> [Over deze taak]
Geef alle regels hieronder woord voor woord terug, zonder iets weg te laten of te veranderen.

> [Records voor het opzoeken van elementen]
┌──

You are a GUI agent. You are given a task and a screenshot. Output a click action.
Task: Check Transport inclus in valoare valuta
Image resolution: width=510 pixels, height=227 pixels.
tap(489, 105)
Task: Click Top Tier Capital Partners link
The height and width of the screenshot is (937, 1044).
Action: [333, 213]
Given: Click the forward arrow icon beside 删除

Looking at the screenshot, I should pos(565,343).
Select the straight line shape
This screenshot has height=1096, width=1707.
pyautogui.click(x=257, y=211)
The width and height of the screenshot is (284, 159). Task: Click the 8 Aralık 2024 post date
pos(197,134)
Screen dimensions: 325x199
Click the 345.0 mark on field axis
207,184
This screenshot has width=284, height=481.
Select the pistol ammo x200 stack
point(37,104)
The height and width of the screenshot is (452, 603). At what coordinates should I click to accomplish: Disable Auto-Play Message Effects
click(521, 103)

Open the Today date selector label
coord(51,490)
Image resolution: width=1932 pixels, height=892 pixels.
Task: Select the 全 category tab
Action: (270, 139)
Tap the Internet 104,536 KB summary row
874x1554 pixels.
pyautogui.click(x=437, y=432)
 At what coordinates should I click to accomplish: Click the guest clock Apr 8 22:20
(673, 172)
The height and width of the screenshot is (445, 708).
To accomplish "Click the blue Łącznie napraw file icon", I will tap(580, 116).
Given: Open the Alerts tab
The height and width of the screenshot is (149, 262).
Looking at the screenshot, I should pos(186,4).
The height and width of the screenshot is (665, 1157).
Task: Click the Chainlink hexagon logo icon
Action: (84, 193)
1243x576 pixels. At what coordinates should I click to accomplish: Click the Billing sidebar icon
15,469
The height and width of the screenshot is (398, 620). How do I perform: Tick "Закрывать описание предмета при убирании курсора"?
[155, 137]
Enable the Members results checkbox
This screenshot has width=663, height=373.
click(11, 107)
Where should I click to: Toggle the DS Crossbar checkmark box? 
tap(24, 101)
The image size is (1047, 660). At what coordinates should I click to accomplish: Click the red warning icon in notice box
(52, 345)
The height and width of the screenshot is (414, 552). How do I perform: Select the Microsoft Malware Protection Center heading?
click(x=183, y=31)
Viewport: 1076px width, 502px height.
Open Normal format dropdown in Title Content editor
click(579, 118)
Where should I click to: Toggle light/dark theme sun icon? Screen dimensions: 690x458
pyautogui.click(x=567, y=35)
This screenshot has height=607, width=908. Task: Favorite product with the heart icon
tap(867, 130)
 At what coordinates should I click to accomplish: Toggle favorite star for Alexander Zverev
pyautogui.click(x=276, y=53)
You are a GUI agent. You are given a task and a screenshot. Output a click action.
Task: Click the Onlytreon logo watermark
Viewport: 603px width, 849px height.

└──

> [Resultaat hieronder]
You are a GUI agent. You are given a task and a screenshot. Output a click action.
Task: Check Transport inclus in valoare valuta
Image resolution: width=510 pixels, height=227 pixels.
tap(489, 105)
Task: Click Top Tier Capital Partners link
The height and width of the screenshot is (937, 1044).
Action: [333, 213]
Given: Click the forward arrow icon beside 删除

Looking at the screenshot, I should pos(565,343).
Select the straight line shape
This screenshot has height=1096, width=1707.
pyautogui.click(x=257, y=211)
The width and height of the screenshot is (284, 159). Task: Click the 8 Aralık 2024 post date
pos(197,134)
Screen dimensions: 325x199
Click the 345.0 mark on field axis
207,184
This screenshot has width=284, height=481.
Select the pistol ammo x200 stack
point(37,104)
The height and width of the screenshot is (452, 603). At what coordinates should I click to accomplish: Disable Auto-Play Message Effects
click(521, 103)

Open the Today date selector label
coord(51,490)
Image resolution: width=1932 pixels, height=892 pixels.
Task: Select the 全 category tab
Action: (270, 139)
Tap the Internet 104,536 KB summary row
874x1554 pixels.
pyautogui.click(x=437, y=432)
 At what coordinates should I click to accomplish: Click the guest clock Apr 8 22:20
(673, 172)
The height and width of the screenshot is (445, 708).
To accomplish "Click the blue Łącznie napraw file icon", I will tap(580, 116).
Given: Open the Alerts tab
The height and width of the screenshot is (149, 262).
Looking at the screenshot, I should pos(186,4).
The height and width of the screenshot is (665, 1157).
Task: Click the Chainlink hexagon logo icon
Action: (84, 193)
1243x576 pixels. At what coordinates should I click to accomplish: Click the Billing sidebar icon
15,469
The height and width of the screenshot is (398, 620). How do I perform: Tick "Закрывать описание предмета при убирании курсора"?
[155, 137]
Enable the Members results checkbox
This screenshot has width=663, height=373.
click(11, 107)
Where should I click to: Toggle the DS Crossbar checkmark box? 
tap(24, 101)
The image size is (1047, 660). At what coordinates should I click to accomplish: Click the red warning icon in notice box
(52, 345)
The height and width of the screenshot is (414, 552). How do I perform: Select the Microsoft Malware Protection Center heading?
click(x=183, y=31)
Viewport: 1076px width, 502px height.
Open Normal format dropdown in Title Content editor
click(579, 118)
Where should I click to: Toggle light/dark theme sun icon? Screen dimensions: 690x458
pyautogui.click(x=567, y=35)
This screenshot has height=607, width=908. Task: Favorite product with the heart icon
tap(867, 130)
 At what coordinates should I click to accomplish: Toggle favorite star for Alexander Zverev
pyautogui.click(x=276, y=53)
You are a GUI agent. You are given a task and a screenshot. Output a click action.
Task: Click the Onlytreon logo watermark
Viewport: 603px width, 849px height.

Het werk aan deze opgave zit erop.